Let's move from theory to practice and try using the MassTransit library to accomplish a task similar in functionality to the first example from the tutorial on RabbitMQ. We will write a simple console application in which two objects Publisher and Subscriber will interact. Publisher, when you press any key, will send a “KeyWasPressed” message and key code to the bus. Subscriber will capture this message from the bus and display it on the screen.


Let's go directly to the code. Messages sent to the bus are normal DTO objects. First of all, we need to create a class of the message itself, sent from the publisher to the subscriber. Let's call it KeyWasPressed.
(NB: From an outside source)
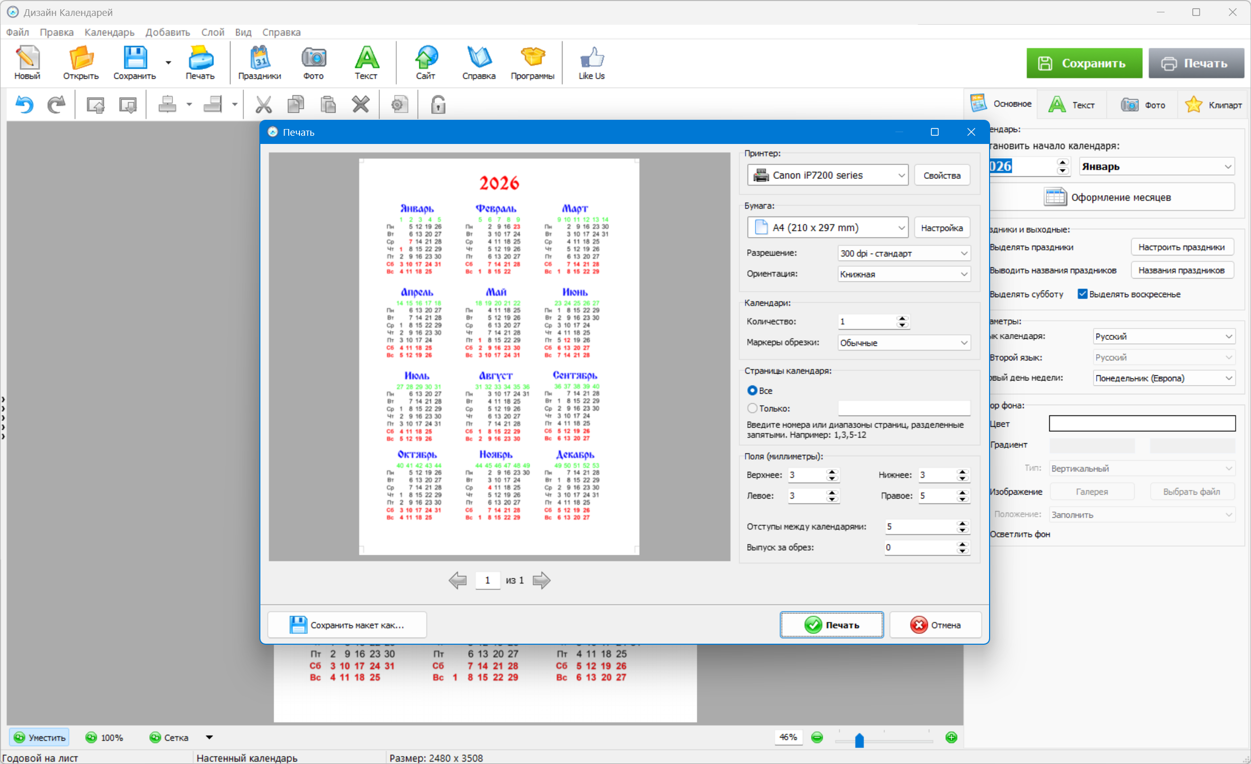Click the Сохранить макет как button
Image resolution: width=1251 pixels, height=764 pixels.
tap(347, 625)
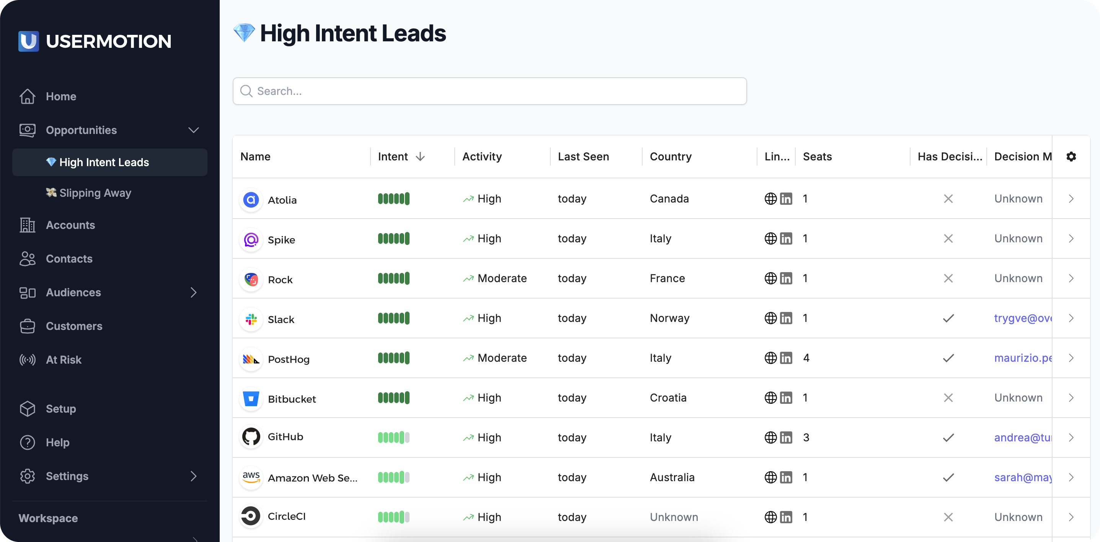Open Customers in the sidebar

tap(74, 326)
public class KeyWasPressed { //       public ConsoleKey PressedKey { get; set; } } 

We now turn to writing a simple publisher (subscriber) and subscriber. The key element of the library is the ServiceBus. The ServiceBus in MassTransit is a messaging environment in which the RabbitMQ (or MSMQ) queue server is responsible for transporting messages. Our subscriber and publisher will be objects of this type - ServiceBus.

Subscriber.

  IServiceBus subscriber = ServiceBusFactory.New(sbc => { //        rabbitMq sbc.UseRabbitMq(); //            sbc.ReceiveFrom("rabbitmq://localhost/subscriber"); //   KeyWasPressed.   //      sbc.Subscribe(subs => subs.Handler<KeyWasPressed>(msg => Console.WriteLine("{0}{1}{2}{3}",Environment.NewLine,"Key '", msg.PressedKey, "' was pressed") )); }); 

Publisher.

 IServiceBus publisher = ServiceBusFactory.New(sbc => { //,        rabbitMq sbc.UseRabbitMq(); // ,       sbc.ReceiveFrom("rabbitmq://localhost/publisher"); }); 

MassTransit does not divide ServiceBus instances connected to the message server into publishers and subscribers; through each connected instance you can both publish and process messages. Therefore, we always need to specify a queue for receiving messages, although sometimes, as in the case of the publisher object, we are not going to receive anything.
Now we write an infinite loop in which each key pressed will be sent to the bus.

 while (true) { publisher.Publish(new KeyWasPressed() { PressedKey = Console.ReadKey().Key }); } 

Everything is ready, run our application and click on the keys.

What happens on the queue server.

Let's see what happens on the queue server when launching our application. By default, the RabbitMQ installer registers RabbitMQ as a Windows service, so we can always see what is currently happening on the queue server through the command line utilities. But it is more convenient to use the web plugin, which is also included in the standard distribution package.


For each message for which there is at least one subscriber, MT creates an exchange point (exchange) with a name using the Namespace: ClassName pattern and associates subscriber queues with it. In our application, there is only one exchange point, called MT: KeyWasPressed, and this exchange point is tied to one queue - subscriber.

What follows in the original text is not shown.